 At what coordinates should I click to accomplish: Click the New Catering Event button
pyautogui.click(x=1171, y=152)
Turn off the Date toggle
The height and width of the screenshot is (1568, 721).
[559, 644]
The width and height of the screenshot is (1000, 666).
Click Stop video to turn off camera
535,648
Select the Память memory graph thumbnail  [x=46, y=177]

--------------------------------

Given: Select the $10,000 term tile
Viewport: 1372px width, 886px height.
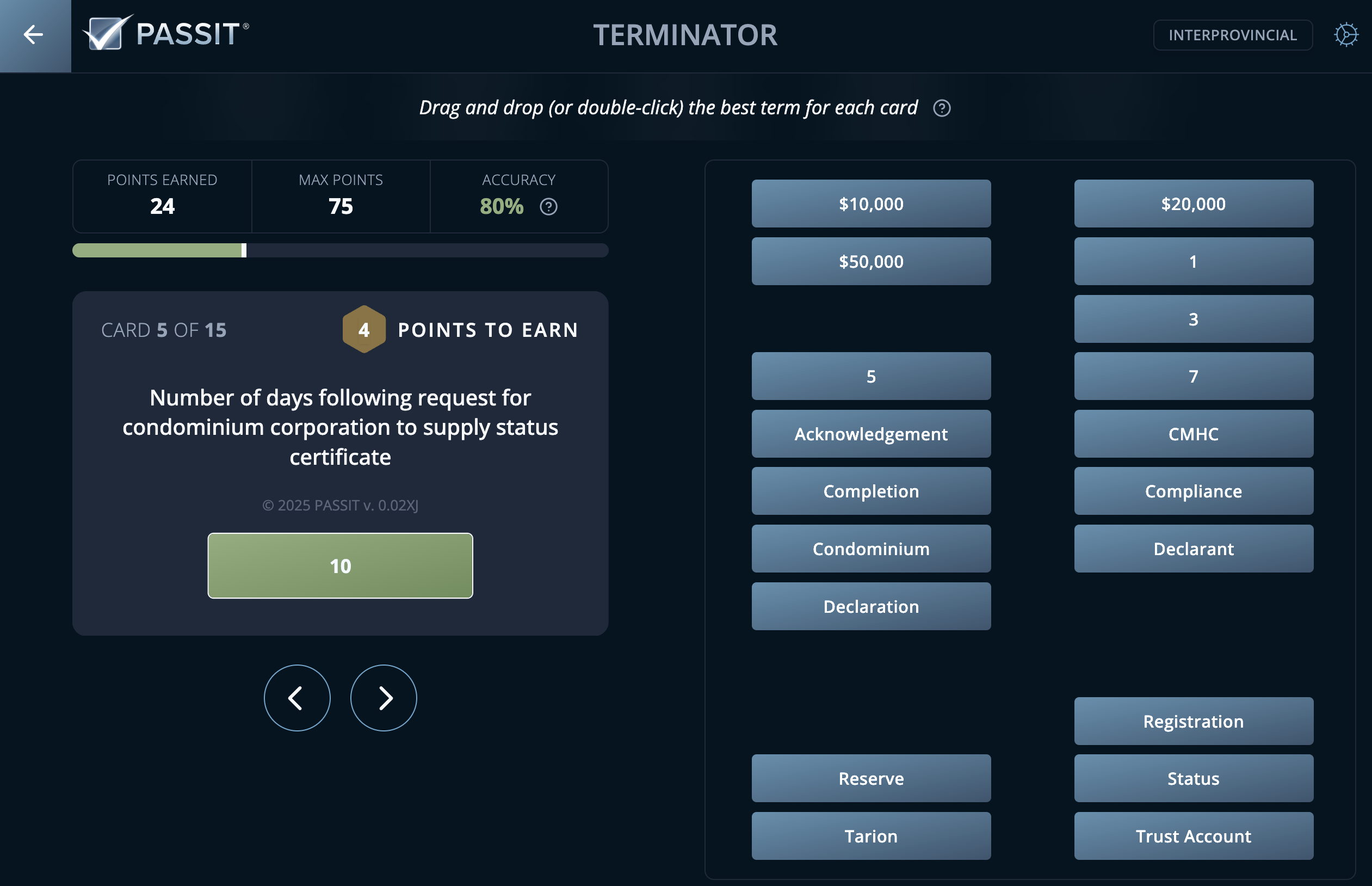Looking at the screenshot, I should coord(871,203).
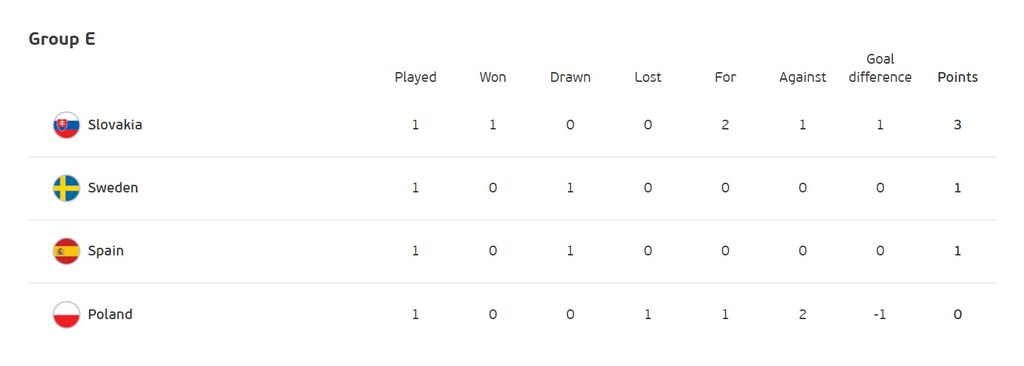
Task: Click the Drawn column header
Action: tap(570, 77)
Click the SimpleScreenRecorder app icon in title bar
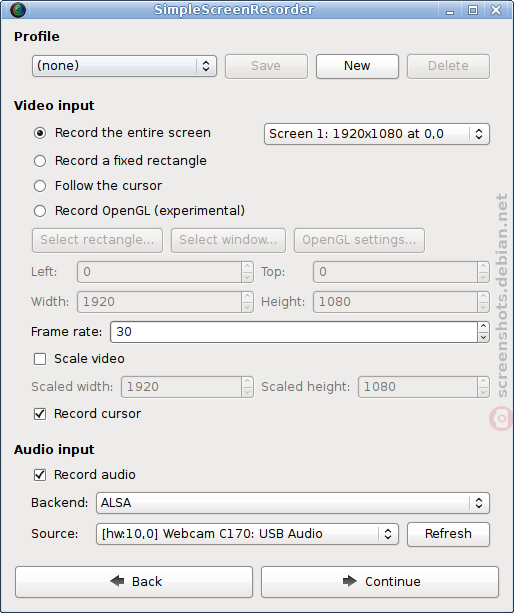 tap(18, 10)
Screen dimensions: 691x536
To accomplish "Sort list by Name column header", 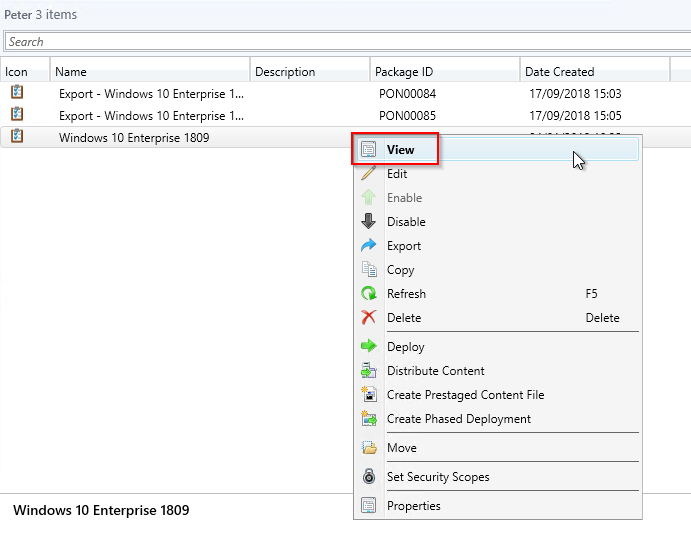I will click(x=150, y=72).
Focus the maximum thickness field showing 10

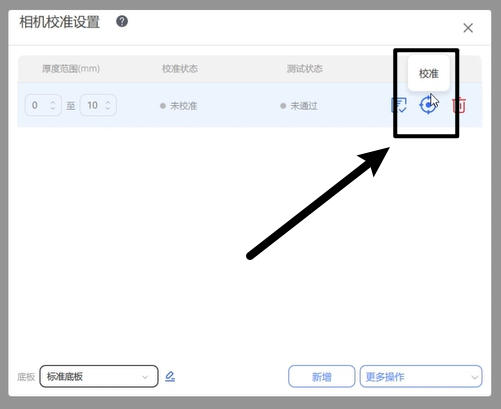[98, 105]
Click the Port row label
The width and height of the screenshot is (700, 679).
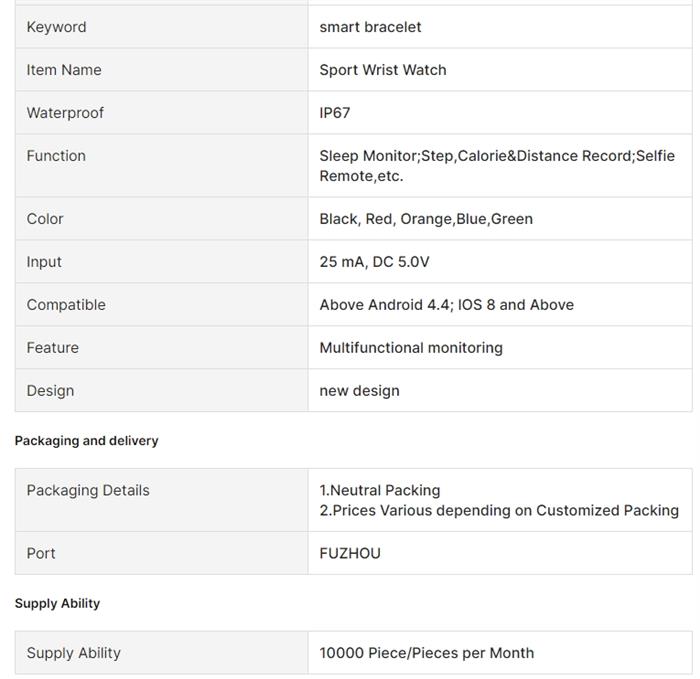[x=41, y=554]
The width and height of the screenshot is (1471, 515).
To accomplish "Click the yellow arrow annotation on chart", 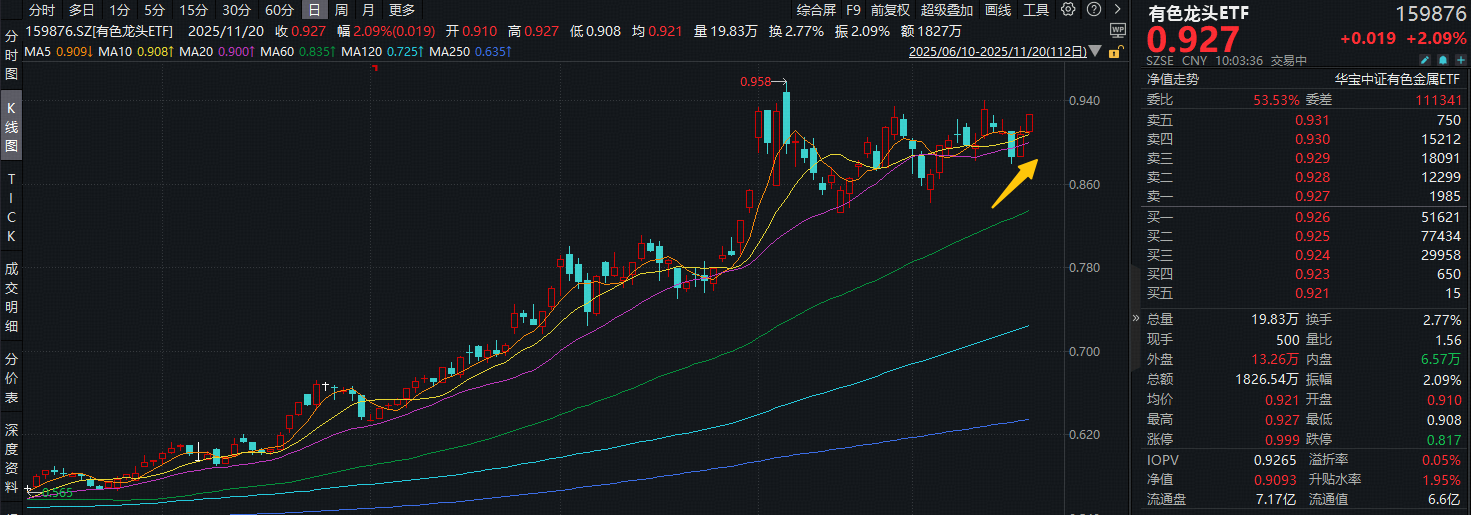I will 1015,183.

--------------------------------

Copy out the entries word for word, from the line that contains "The width and height of the screenshot is (1000, 666)." through the line that contains "Select the Память".

## Solution to this problem
The width and height of the screenshot is (1000, 666).
Click Stop video to turn off camera
535,648
Select the Память memory graph thumbnail  [x=46, y=177]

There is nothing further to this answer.